Records for locating described items:
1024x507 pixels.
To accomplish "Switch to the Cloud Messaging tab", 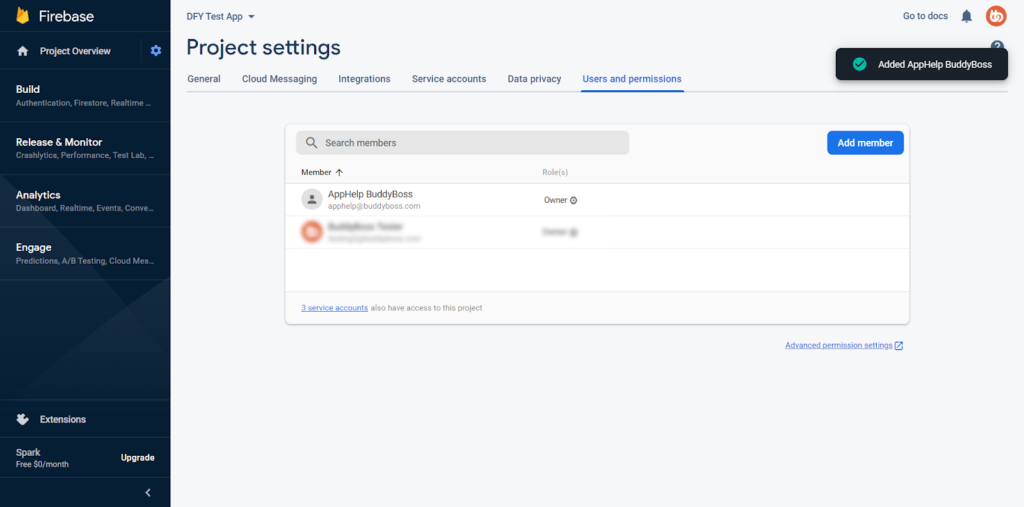I will pyautogui.click(x=279, y=79).
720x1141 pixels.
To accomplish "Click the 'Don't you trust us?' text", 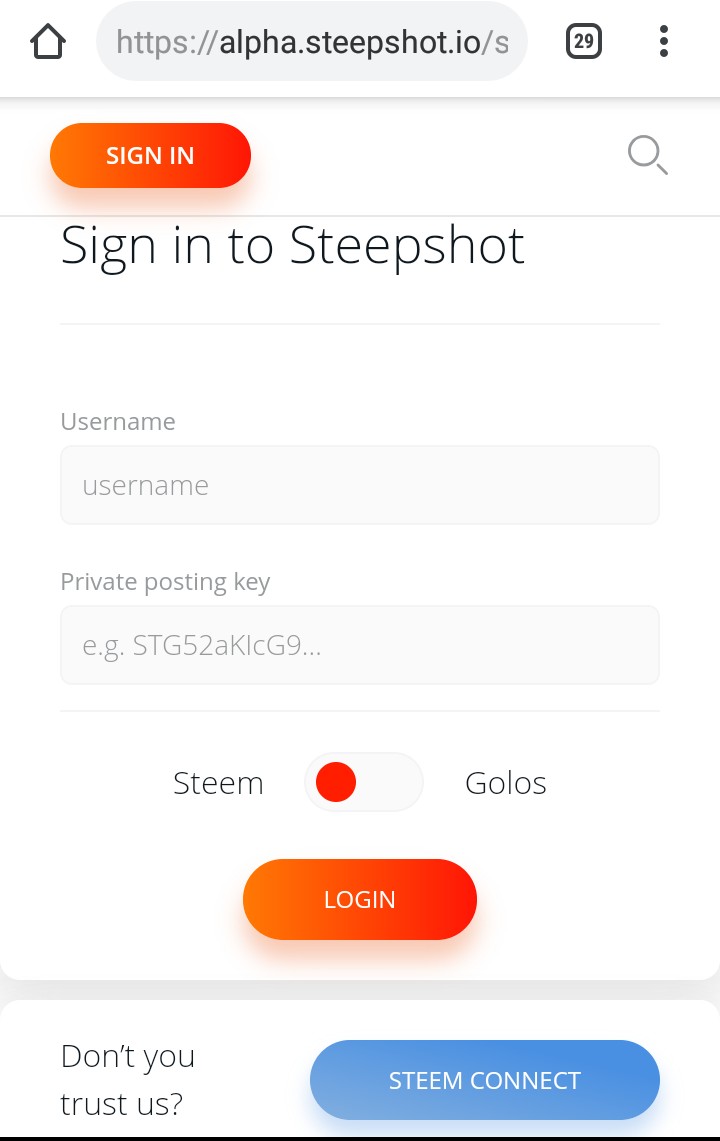I will click(x=128, y=1080).
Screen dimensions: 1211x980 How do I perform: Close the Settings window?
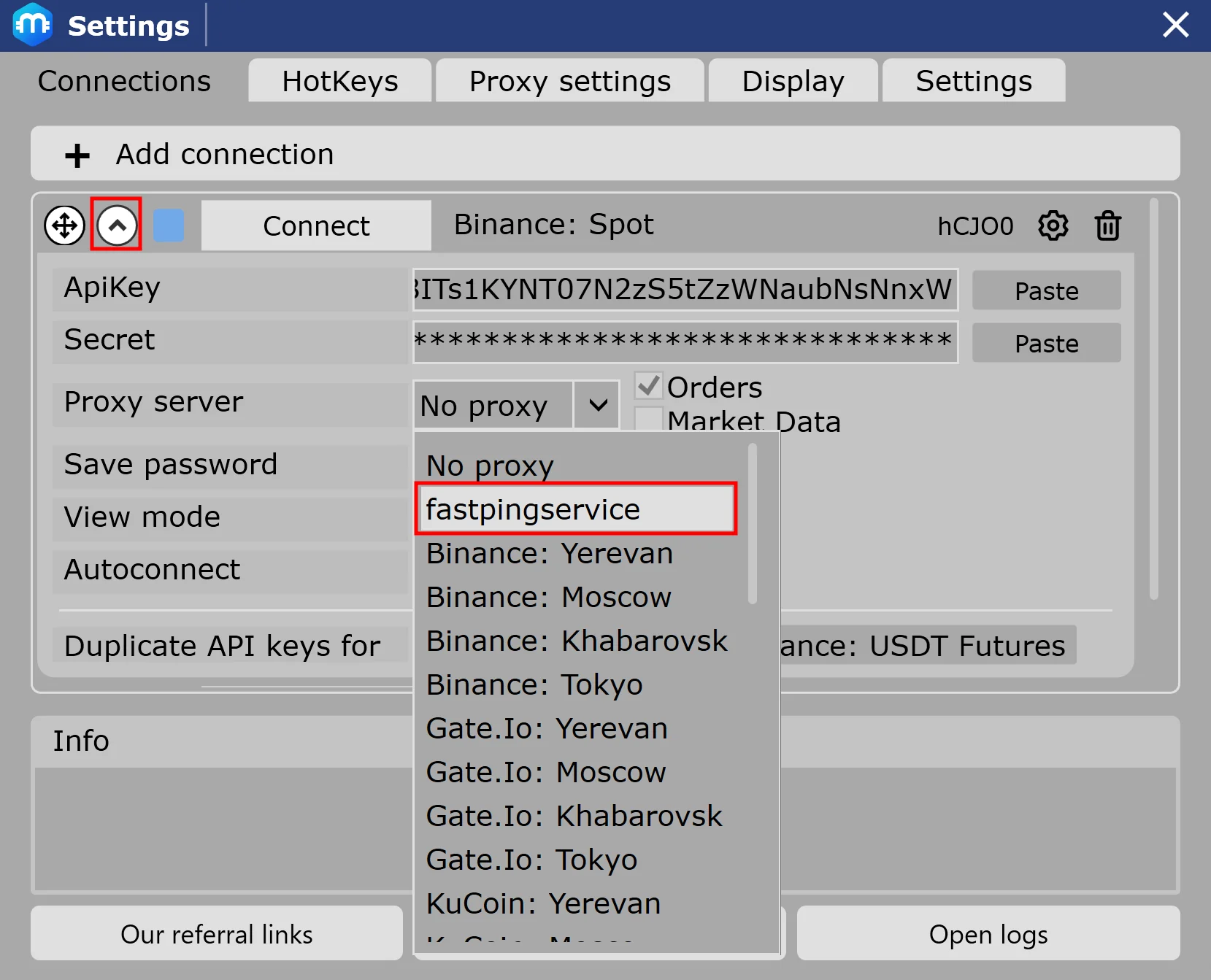[1175, 25]
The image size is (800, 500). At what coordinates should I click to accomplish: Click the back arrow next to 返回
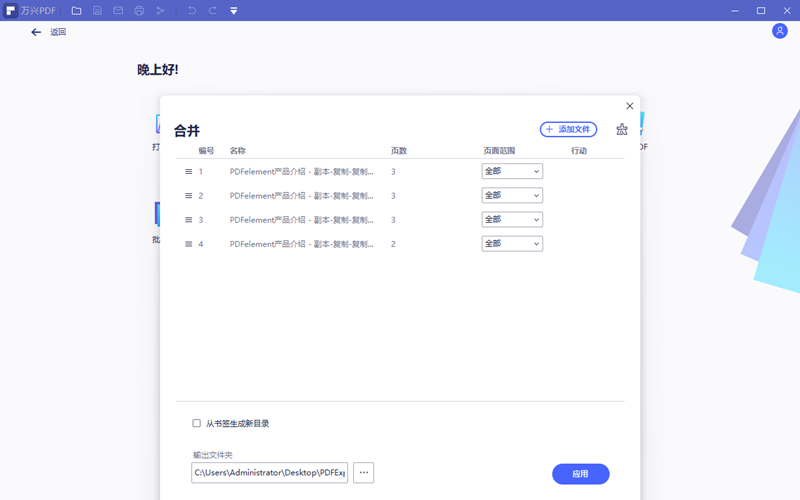click(36, 32)
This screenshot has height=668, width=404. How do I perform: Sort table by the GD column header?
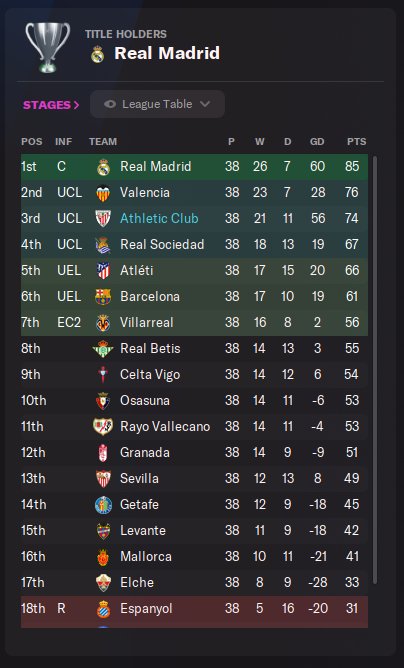[x=317, y=141]
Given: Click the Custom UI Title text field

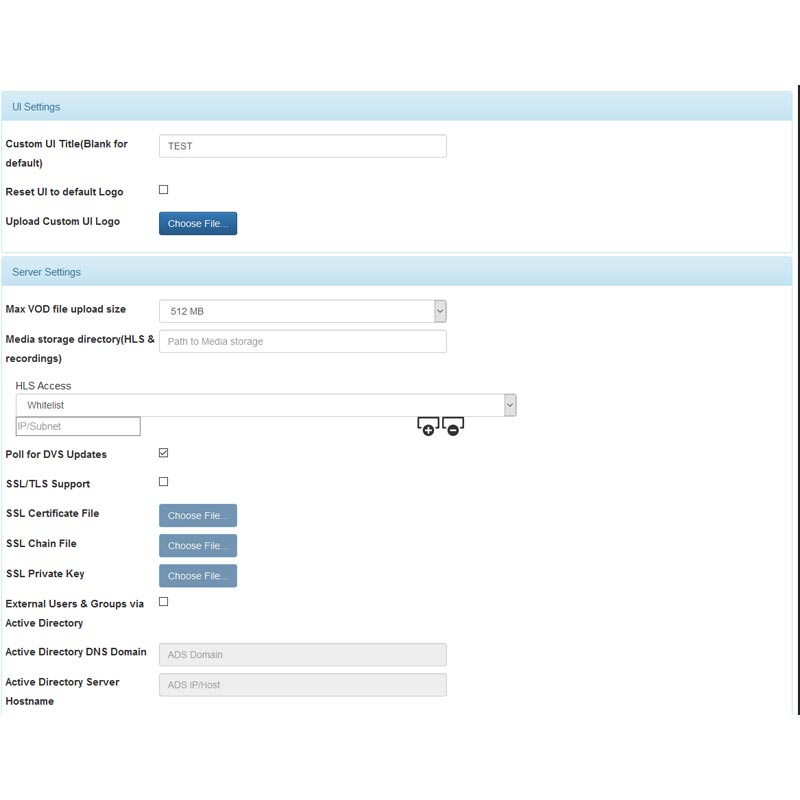Looking at the screenshot, I should (302, 146).
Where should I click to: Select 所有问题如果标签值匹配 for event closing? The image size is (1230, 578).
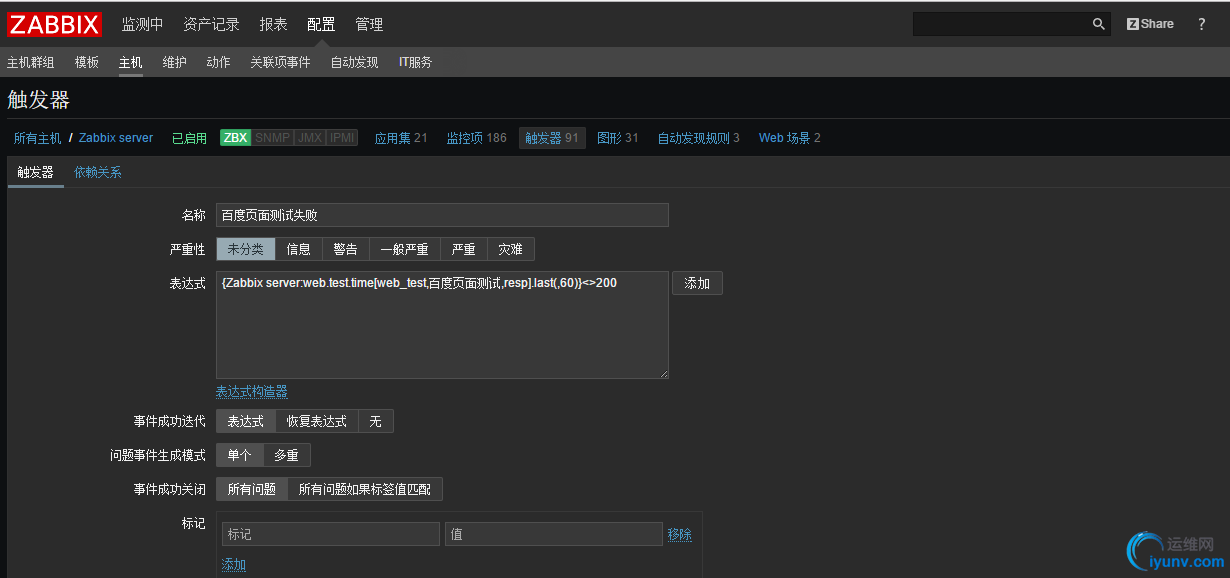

### What the exercise asks
Lay out the stretch from the line containing "Screen dimensions: 1211x980" through the end of the material as a Markdown table with the columns Row and Line. Give one numbered row per line, skip blank lines, and leave the pictures out.

### Exercise result
| Row | Line |
|---|---|
| 1 | Screen dimensions: 1211x980 How do I perform: Close the Settings window? |
| 2 | [1175, 25] |
| 3 | The image size is (800, 500). At what coordinates should I click to accomplish: Click the back arrow next to 返回 |
| 4 | click(36, 32) |
| 5 | This screenshot has height=668, width=404. How do I perform: Sort table by the GD column header? |
| 6 | [x=317, y=141] |
| 7 | Given: Click the Custom UI Title text field |
| 8 | Looking at the screenshot, I should (302, 146). |
| 9 | Where should I click to: Select 所有问题如果标签值匹配 for event closing? The image size is (1230, 578). |